▶ **Task instructions**: Take each line in the entries below that holds "beside" and show it.

(Entries supplied Opens)

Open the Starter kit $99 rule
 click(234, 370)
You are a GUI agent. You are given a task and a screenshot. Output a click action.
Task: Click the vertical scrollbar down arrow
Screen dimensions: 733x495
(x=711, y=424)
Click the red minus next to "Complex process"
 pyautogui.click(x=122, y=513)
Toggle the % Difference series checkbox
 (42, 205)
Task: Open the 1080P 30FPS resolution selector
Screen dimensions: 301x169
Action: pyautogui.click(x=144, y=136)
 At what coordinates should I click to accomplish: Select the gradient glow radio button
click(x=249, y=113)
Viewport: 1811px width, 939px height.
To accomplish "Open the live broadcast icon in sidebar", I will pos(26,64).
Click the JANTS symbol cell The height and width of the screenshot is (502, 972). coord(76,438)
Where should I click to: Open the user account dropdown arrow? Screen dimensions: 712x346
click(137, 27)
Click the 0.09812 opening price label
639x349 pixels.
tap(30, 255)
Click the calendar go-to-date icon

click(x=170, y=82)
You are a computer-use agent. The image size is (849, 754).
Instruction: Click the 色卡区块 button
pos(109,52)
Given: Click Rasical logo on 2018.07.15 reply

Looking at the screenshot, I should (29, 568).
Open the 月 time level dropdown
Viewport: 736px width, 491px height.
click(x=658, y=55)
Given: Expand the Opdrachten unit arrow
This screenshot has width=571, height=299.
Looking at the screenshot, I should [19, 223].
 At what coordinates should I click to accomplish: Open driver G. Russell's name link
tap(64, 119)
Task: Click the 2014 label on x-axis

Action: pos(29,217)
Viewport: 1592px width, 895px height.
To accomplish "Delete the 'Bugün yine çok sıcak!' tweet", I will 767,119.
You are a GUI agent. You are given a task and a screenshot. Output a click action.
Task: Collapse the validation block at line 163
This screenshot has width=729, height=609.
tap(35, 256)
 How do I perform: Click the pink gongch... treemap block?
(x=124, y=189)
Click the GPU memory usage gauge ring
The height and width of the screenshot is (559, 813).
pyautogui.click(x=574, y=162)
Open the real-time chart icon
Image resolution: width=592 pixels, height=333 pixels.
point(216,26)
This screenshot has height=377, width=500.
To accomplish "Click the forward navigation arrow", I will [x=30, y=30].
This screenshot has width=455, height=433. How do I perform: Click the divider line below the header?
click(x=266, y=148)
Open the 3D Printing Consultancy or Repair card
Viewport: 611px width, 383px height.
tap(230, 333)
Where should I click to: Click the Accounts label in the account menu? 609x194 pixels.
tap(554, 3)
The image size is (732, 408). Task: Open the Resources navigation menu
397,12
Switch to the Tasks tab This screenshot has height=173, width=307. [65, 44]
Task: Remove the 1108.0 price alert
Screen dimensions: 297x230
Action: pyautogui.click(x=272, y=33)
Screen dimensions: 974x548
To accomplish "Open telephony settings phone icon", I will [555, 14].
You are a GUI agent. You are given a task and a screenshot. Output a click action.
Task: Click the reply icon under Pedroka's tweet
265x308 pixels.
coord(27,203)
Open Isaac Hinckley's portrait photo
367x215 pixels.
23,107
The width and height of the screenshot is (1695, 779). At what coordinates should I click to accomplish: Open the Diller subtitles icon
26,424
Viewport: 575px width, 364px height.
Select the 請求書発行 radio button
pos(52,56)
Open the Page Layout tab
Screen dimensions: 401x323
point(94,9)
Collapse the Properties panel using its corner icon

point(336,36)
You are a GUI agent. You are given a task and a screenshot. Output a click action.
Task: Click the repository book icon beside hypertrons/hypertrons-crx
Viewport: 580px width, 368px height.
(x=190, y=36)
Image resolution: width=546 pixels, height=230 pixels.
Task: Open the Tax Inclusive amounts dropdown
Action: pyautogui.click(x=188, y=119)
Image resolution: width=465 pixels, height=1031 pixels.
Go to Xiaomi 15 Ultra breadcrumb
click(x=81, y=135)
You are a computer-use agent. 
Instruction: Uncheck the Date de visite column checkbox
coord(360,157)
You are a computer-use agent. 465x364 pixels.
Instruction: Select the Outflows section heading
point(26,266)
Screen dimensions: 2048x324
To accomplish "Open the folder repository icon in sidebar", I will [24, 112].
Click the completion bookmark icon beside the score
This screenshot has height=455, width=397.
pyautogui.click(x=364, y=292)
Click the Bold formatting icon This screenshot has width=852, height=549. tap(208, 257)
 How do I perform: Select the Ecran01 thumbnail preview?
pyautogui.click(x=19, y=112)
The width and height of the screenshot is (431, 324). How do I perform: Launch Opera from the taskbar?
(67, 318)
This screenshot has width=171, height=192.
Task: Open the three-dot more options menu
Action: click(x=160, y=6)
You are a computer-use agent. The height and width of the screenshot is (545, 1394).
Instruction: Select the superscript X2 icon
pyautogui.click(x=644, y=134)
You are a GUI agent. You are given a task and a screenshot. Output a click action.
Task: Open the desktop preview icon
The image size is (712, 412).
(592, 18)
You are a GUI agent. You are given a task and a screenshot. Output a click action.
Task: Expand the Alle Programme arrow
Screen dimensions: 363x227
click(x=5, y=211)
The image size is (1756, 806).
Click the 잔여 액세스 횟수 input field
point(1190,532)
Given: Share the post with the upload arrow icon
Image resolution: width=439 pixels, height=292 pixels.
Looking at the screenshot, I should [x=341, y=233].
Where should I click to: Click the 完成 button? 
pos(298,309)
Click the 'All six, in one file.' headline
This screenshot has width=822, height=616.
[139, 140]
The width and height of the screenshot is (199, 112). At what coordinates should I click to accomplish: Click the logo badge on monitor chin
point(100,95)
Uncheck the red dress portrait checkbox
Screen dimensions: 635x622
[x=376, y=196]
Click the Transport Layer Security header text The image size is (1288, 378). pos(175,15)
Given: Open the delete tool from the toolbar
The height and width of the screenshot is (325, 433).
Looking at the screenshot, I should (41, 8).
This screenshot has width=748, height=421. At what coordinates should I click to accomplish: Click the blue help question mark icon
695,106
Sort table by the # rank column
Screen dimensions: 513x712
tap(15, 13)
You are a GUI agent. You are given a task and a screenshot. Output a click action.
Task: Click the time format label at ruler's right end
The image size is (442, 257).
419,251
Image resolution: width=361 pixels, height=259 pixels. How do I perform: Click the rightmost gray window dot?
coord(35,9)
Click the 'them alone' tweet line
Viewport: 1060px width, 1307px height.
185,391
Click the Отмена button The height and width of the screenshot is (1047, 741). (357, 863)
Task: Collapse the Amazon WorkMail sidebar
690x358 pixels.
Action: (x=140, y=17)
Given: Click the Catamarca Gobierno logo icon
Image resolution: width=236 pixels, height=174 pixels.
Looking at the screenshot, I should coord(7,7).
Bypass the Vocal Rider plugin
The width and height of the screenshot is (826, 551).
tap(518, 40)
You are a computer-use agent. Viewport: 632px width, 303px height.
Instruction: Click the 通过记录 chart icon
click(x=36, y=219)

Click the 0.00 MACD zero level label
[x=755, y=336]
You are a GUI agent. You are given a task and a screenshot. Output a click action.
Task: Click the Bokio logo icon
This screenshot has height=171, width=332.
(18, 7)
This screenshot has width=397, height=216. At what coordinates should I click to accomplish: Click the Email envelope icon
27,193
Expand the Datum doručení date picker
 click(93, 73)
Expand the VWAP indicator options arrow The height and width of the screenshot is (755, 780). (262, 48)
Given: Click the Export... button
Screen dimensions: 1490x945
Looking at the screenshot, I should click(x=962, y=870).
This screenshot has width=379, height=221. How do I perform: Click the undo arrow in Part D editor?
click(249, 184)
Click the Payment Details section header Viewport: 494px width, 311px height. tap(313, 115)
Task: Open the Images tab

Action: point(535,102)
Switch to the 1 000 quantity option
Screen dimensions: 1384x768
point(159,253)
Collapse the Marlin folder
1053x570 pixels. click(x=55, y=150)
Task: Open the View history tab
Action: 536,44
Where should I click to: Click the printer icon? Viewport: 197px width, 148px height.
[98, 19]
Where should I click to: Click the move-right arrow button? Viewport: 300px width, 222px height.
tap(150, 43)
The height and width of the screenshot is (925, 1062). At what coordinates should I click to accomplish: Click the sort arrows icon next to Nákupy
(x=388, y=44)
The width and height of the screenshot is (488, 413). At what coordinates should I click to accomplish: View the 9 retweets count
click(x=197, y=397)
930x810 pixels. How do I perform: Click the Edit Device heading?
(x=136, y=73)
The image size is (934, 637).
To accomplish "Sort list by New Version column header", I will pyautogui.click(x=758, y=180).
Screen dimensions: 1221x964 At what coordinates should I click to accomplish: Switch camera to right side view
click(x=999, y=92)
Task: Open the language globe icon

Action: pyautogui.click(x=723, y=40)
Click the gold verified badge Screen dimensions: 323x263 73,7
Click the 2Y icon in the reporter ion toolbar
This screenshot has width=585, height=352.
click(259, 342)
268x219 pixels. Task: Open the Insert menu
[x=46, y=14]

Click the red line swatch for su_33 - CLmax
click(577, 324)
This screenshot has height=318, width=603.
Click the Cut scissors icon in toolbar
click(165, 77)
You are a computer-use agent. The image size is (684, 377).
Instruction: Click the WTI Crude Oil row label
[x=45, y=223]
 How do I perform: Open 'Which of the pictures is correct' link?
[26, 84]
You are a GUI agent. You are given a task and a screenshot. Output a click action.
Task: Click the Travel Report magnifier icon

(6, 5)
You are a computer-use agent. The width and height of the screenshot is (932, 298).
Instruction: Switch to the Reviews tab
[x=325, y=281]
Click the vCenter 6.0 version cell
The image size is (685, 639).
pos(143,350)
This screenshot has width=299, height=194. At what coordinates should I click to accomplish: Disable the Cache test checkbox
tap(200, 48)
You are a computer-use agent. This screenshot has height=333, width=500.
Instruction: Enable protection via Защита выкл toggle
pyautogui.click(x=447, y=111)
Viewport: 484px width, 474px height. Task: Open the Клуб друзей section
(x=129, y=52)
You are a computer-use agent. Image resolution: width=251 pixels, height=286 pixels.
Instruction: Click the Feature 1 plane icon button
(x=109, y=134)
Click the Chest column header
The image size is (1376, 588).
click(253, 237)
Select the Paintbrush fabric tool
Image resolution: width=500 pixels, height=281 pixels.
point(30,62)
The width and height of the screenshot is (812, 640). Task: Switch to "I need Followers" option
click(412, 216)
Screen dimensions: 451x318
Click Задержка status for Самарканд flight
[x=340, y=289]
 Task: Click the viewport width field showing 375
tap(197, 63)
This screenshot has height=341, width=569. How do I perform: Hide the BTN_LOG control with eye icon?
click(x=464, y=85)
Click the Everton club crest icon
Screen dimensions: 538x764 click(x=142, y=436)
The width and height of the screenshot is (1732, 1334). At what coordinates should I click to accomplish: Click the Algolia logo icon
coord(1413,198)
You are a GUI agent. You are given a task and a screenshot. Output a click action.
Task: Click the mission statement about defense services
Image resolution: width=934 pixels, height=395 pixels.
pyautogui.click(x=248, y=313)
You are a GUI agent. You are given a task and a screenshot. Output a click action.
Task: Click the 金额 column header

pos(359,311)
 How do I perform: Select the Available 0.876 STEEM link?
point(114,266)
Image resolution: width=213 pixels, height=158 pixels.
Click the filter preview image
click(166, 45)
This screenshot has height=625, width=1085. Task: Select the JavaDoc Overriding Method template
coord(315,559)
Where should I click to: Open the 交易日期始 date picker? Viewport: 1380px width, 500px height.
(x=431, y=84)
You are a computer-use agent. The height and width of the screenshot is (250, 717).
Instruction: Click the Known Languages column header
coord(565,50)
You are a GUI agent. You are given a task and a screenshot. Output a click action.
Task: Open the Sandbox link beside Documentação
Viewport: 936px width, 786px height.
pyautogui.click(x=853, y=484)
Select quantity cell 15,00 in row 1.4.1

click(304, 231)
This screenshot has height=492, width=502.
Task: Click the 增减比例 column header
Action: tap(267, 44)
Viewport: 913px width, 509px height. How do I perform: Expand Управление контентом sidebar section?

(Entries supplied Closes)

▶ **Task answer**:
Task: Click the repository book icon beside hypertrons/hypertrons-crx
Click the completion bookmark icon beside the score
Task: Open the Sandbox link beside Documentação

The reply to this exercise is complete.